God’s “planned permission”[17] of evil is a testament not to his powerlessness but to his omnipotence, “due to his providential plan for the saints.”[18] We affirm this although we cannot understand how exactly evil fits into God’s providential plan. Responding to the horror and shame suffered by the women raped during the sack of Rome, Augustine told them that they “were permitted to commit sinful outrage upon you. And if you should ask why this permission was granted, indeed it is a deep providence of the Creator and Governor of the world” (1.28). He then cited Romans 11:33, “How unsearchable are his judgments and how inscrutable his ways!”
No evil is so great that can deter God from accomplishing his will. “The sins of men and angels do nothing to impede the great works of the Lord which accomplish His will. For He who by His providence and omnipotence distributes to every one his own portion, is able to make good use not only of the good, but also of the wicked” (14.27). The mysteries surrounding God’s providence over the evil actions of men are beyond the scrutiny of finite minds. Although this providence is “very secret,” it is also “very just” (5.16). Affirming God’s providence over all evil does not make God the author of evil. It simply means that, as Barnes concludes, “God was involved in all of history, not just Christian activities, and not just ‘good’ events. Nothing was to be attributed to chance or destiny, but all to divine providence.”[19]
Providence and Suffering
Consequently, not only our sinning, but also our being sinned against is under God’s providential hand. God has different purposes for the wicked and for his people when he allows that those in power abuse their authority, which may sometimes cause unimaginable sufferings to their subjects. Here’s Levering’s analysis of Augustine’s theological and pastoral response to human suffering:
Although Augustine remarks that Alaric’s soldiers spared those who took refuge in Christian basilicas, he grants that the living God allows us to suffer in history. He does so for the twin purposes of punishing the wicked and training the good to persevere. Augustine does not turn a blind eye to the terrible nature of the sufferings that we undergo; for example, he devotes significant attention to the plight of women raped by marauding soldiers. The key is to recognize that spiritual goods, not temporal goods, are the true gift of divine providence.[20]
Augustine sets human suffering eschatologically, that is, in view not just of the temporal but, more importantly, of the eternal good of God’s people. Maxfield roots Augustine’s view of divine providence in our sufferings to divine goodness, “Whether he is speaking of the gifts of God’s providence or his scourges, Augustine always relates these to God’s providence. When he speaks of the good, he is certain to denote their source in the Divine Goodness. But that Goodness is always working providentially for the eternal good of His creation and not merely for the temporal good.”[21]

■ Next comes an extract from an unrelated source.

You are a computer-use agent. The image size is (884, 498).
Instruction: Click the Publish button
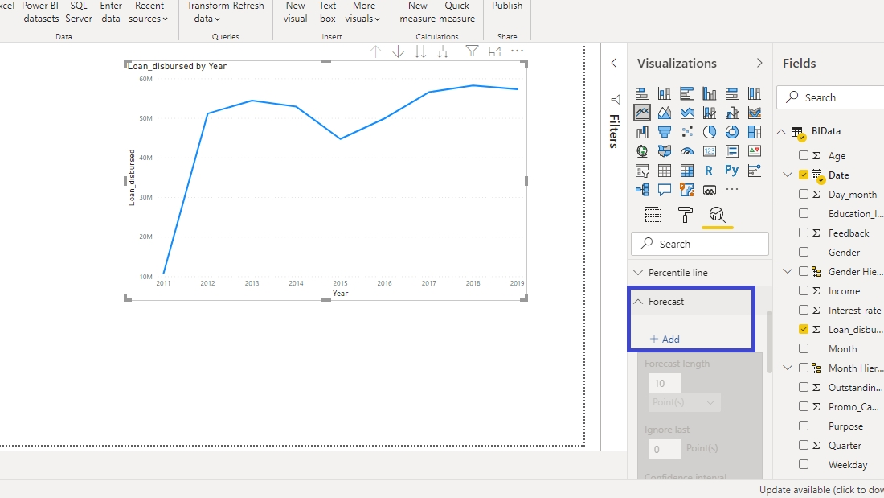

Providence and Human Responsibility
The history of human politics is littered with evil and suffering. Affirming God’s providence over all human history does not mean turning a blind eye to evil nor being passive in times of sufferings. This doctrine does not diminish our responsibility but enhances it and makes it more meaningful. Seeing God’s providence in the prosperity of the wicked should not discourage God’s people nor make them idle. Those who truly know God and his work in history should inspire us to faith and action. Levering summarizes the lessons Augustine teaches regarding God’s providence in the rise of the Roman empire:
The tragedy of Rome is that its understanding of history, and of the divine, was faulty and cut many Romans off from true happiness, which comes only from God. Augustine draws two lessons: God’s providence justly allowed the Roman Empire to increase, and God intended that those who seek a heavenly reward within the heavenly city should be inspired to an increase of fervor, humility, and endurance by seeing how devotedly these citizens of the earthly city pursued a merely earthly reward.[22]
If citizens of the earthly city fought with courage and even with their own lives, according to Augustine, “how much rather must Christians, the worshippers of the true God, the aspirants to a heavenly citizenship, shrink from this act, if in God’s providence they have been for a season delivered into the hands of their enemies to prove or to correct them” (1.24)! Faith in God who is always at work in the grand theater of human history leads us to embrace our roles as participants, and not as mere spectators. Levering notes that in Books XV to XVIII, where Augustine traces the progress of the city of God in biblical history, he “argues that every event in linear history has a participatory dimension, so that human words and deeds cannot be understood solely in terms of temporal causality and progression…the Bible shows that linear history is about participatory relationship with the transcendent God.”[23]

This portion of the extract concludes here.